What you have to do -
Nothing is needed except the lines below that run from the one with "Screenshot is 124x2576." through the one with "[Previous] (96, 1670)", repeated exactly.

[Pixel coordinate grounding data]

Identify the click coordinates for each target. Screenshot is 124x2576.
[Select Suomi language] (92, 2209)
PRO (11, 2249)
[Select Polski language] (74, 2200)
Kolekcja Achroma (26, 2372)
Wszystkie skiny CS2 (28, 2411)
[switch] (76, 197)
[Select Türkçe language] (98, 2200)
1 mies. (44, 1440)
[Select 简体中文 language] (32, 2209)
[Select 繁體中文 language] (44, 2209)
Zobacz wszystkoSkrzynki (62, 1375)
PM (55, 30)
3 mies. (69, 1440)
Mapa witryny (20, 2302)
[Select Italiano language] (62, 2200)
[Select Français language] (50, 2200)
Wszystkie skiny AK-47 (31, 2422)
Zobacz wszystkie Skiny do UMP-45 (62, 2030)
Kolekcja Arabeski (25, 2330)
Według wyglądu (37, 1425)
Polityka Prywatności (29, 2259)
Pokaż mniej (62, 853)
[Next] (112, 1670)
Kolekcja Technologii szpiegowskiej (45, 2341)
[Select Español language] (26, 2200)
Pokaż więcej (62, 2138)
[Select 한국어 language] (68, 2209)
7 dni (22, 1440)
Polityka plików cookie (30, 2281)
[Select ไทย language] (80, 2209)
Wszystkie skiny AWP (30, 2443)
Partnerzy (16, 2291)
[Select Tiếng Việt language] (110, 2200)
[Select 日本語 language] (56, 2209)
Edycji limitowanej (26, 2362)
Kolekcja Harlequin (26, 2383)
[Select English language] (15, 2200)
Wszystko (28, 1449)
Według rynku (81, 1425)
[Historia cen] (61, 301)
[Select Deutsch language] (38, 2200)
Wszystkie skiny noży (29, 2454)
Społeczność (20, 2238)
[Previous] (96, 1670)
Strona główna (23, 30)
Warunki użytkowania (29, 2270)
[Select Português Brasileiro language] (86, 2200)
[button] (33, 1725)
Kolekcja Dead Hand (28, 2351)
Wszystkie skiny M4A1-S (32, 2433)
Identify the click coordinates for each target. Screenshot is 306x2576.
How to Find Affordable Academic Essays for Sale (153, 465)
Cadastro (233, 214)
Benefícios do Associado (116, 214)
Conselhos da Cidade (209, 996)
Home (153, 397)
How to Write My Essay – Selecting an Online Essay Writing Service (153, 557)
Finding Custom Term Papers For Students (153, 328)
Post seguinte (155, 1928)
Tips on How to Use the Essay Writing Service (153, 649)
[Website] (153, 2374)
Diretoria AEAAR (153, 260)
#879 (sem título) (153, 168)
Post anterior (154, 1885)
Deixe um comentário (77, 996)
---
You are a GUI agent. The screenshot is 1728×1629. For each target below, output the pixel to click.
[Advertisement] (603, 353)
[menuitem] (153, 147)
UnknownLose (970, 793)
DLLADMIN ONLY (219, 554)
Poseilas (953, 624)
--
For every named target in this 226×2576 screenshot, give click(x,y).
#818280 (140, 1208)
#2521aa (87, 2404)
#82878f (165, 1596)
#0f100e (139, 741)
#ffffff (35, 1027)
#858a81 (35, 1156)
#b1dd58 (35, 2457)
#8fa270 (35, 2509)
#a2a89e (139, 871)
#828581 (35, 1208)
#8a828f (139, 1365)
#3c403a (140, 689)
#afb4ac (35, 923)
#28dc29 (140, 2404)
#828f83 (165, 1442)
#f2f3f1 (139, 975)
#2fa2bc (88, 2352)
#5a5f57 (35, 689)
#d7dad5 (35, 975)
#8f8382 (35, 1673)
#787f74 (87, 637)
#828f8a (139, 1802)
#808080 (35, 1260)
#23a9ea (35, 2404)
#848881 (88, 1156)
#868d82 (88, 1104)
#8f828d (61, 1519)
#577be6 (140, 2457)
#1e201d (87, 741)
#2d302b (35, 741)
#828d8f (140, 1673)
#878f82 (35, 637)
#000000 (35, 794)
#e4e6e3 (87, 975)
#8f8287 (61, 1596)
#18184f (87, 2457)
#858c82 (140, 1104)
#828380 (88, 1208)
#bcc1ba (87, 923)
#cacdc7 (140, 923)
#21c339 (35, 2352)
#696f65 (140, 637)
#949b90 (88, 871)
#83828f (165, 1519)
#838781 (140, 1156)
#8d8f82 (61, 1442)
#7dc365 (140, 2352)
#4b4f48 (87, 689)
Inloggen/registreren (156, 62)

Written answer -
Identify the click coordinates for each target. Screenshot is 124x2576.
[Select Suomi language] (92, 2209)
PRO (11, 2249)
[Select Polski language] (74, 2200)
Kolekcja Achroma (26, 2372)
Wszystkie skiny CS2 (28, 2411)
[switch] (76, 197)
[Select Türkçe language] (98, 2200)
1 mies. (44, 1440)
[Select 简体中文 language] (32, 2209)
[Select 繁體中文 language] (44, 2209)
Zobacz wszystkoSkrzynki (62, 1375)
PM (55, 30)
3 mies. (69, 1440)
Mapa witryny (20, 2302)
[Select Italiano language] (62, 2200)
[Select Français language] (50, 2200)
Wszystkie skiny AK-47 (31, 2422)
Zobacz wszystkie Skiny do UMP-45 (62, 2030)
Kolekcja Arabeski (25, 2330)
Według wyglądu (37, 1425)
Polityka Prywatności (29, 2259)
Pokaż mniej (62, 853)
[Next] (112, 1670)
Kolekcja Technologii szpiegowskiej (45, 2341)
[Select Español language] (26, 2200)
Pokaż więcej (62, 2138)
[Select 한국어 language] (68, 2209)
7 dni (22, 1440)
Polityka plików cookie (30, 2281)
[Select ไทย language] (80, 2209)
Wszystkie skiny AWP (30, 2443)
Partnerzy (16, 2291)
[Select Tiếng Việt language] (110, 2200)
[Select 日本語 language] (56, 2209)
Edycji limitowanej (26, 2362)
Kolekcja Harlequin (26, 2383)
[Select English language] (15, 2200)
Wszystko (28, 1449)
Według rynku (81, 1425)
[Historia cen] (61, 301)
[Select Deutsch language] (38, 2200)
Wszystkie skiny noży (29, 2454)
Społeczność (20, 2238)
[Previous] (96, 1670)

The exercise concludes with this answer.